Bitcoin: This is the buzzword going around the financial markets around the world and is quickly spreading like wild fire.
So what exactly is this “Bitcoin”?
According to Wikipedia, Bitcoin is an open source peer-to-peer electronic money and payment network introduced in 2009 by pseudonymous developer “Satoshi Nakamoto”. Bitcoin has been called a cryptocurrency because it uses cryptography to secure transactions. Digitally signed payment messages are broadcast to and verified by a decentralized network of computers all over the world. Specialized computers use a proof-of-work system to prevent people from copying and spending the same Bitcoin multiple times, a problem for digital currencies known as double-spending. The operators of these computers, known as “miners”, are rewarded with transaction fees and newly minted Bitcoins.
Bitcoins are stored by associating them with addresses called “wallets”. Wallets can be stored on web services, on local hardware like PCs and mobile devices, or on paper print-outs.
In 2012, The Economist reasoned that Bitcoin has been popular because of “its role in dodgy online markets”, and in 2013 the FBI shut down one such service, Silk Road, which specialized in illegal drugs (whereupon the FBI took control of approximately 1.5% of all bitcoins in circulation). However, Bitcoins are increasingly used as payment for legitimate products and services, and merchants have an incentive to accept the currency because transaction fees are lower than the 2 to 3% typically imposed by credit card processors.

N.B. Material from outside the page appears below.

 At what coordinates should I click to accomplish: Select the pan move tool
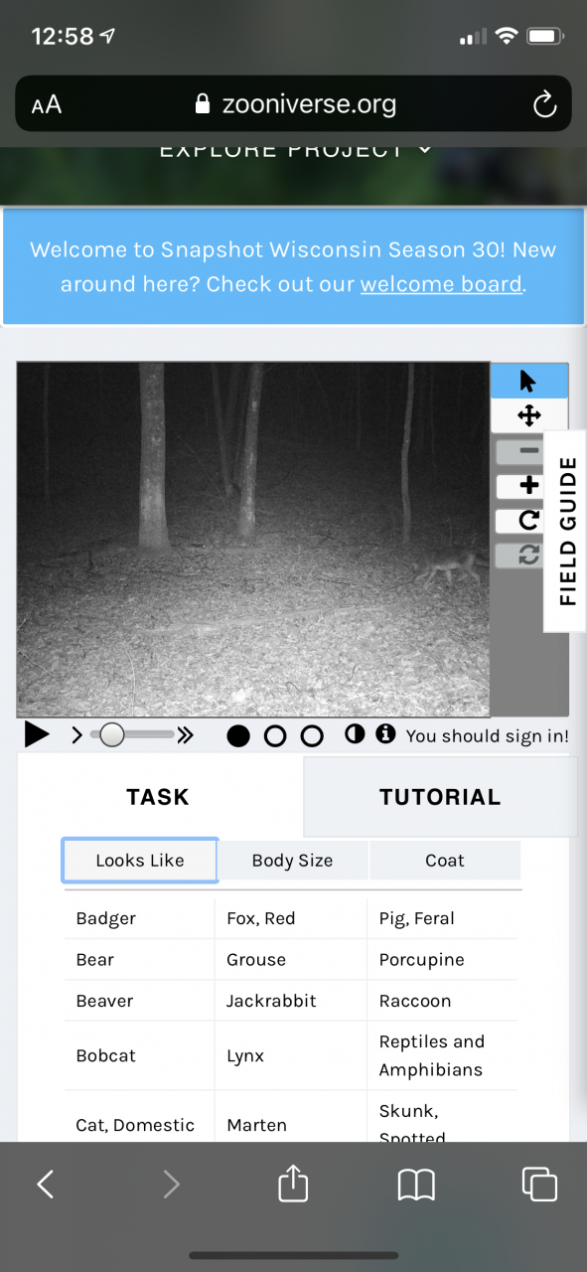click(x=529, y=415)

Notable vendors include OkCupid, Reddit, WordPress and Chinese Internet giant Baidu. Speculators have been attracted to Bitcoin, fueling volatility and price swings. As of November 2013, the use of Bitcoin in the retail and commercial marketplace is relatively small compared with a relatively large use by speculators.

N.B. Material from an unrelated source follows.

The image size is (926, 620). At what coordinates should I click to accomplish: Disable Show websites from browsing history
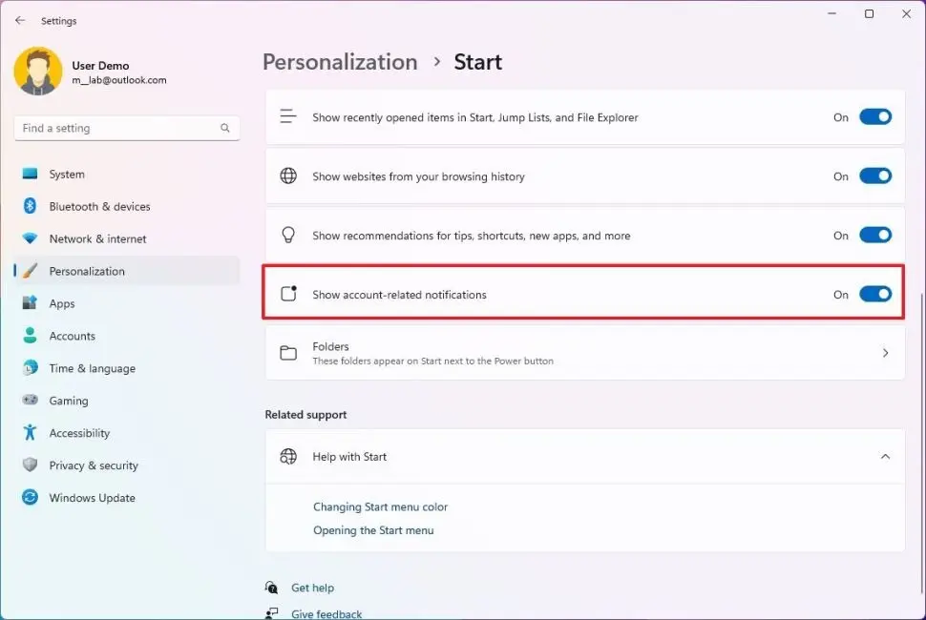[875, 176]
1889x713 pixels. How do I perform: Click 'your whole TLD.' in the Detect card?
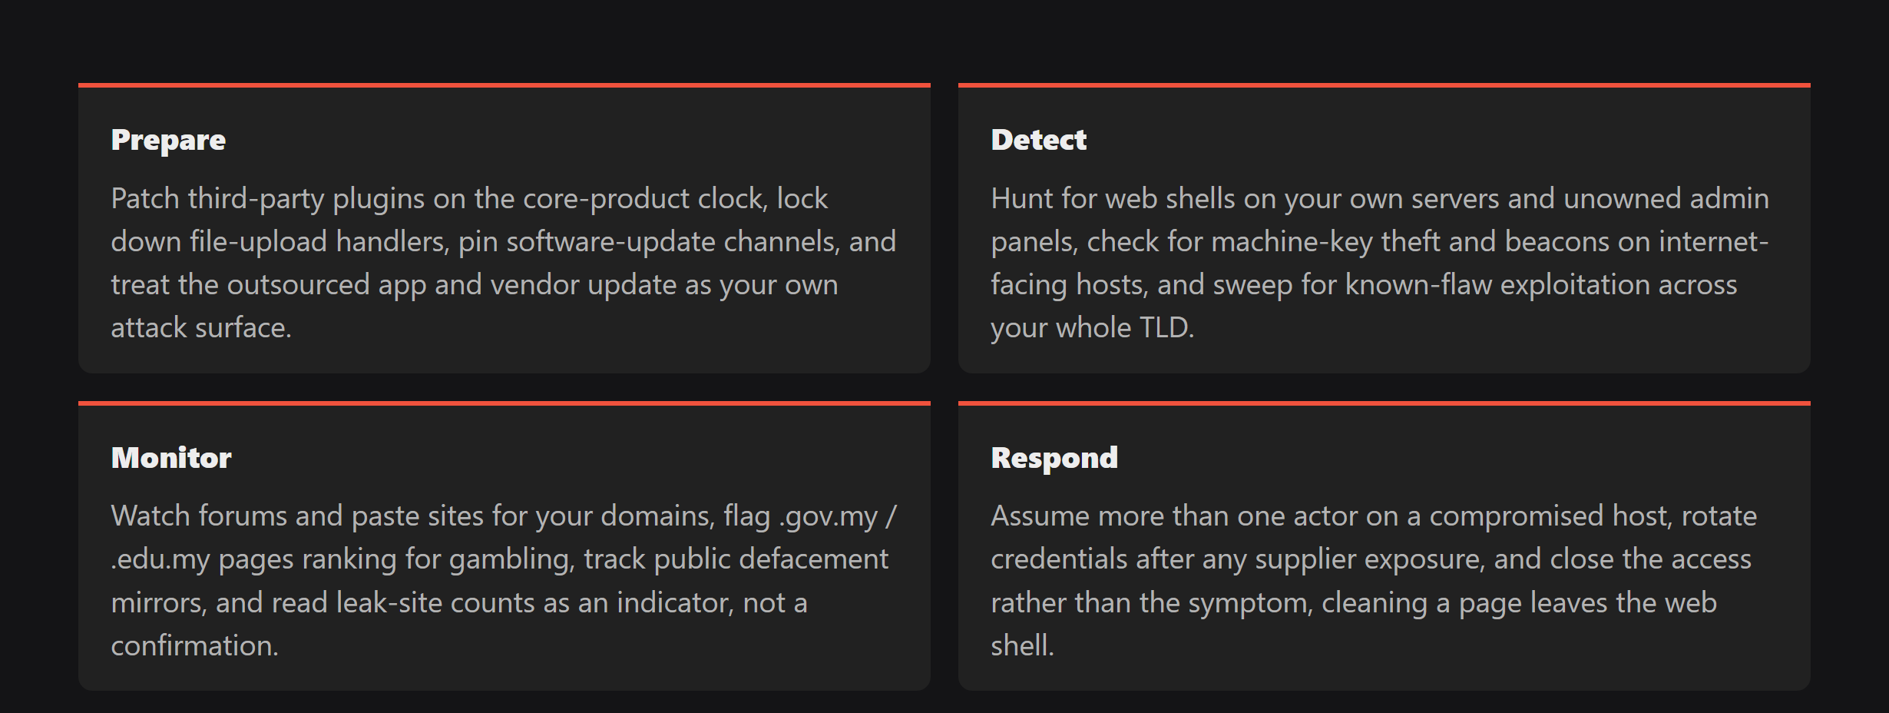point(1093,328)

Bitcoin is a controversial concept and is being blamed for money laundering across the world. But apart from the mentioned reasons, bitcoins is also posing danger to global gold trade. Let us look into this in more detail.
Bitcoin is the only digital currency which has posed a big challenged to the global gold trade. It provides us with such understanding that it is taking the shape of a serious currency.

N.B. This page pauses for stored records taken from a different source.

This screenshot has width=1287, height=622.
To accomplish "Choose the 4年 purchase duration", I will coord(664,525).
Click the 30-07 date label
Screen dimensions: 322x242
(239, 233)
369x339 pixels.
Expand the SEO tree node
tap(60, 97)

Contrary to gold, it is in sharp shortage. However, its manipulation isn’t possible. There isn’t much cost to store of it. You can make purchase as per your needs. And you can actually buy stuff with it which you can’t with gold unless you happen to be in a Dubai souk. In many ways, it is a better alternative than gold, and its superiority is starting to become clear. And at least some money must be moving out of gold – explaining much of its weakness. After all, for a few thousand years gold has had the alternative currency market to itself. Now it is facing a new challenge. Several analysts suggest that you should park some investment towards safe and secured Bitcoins as its prices are ever increasing.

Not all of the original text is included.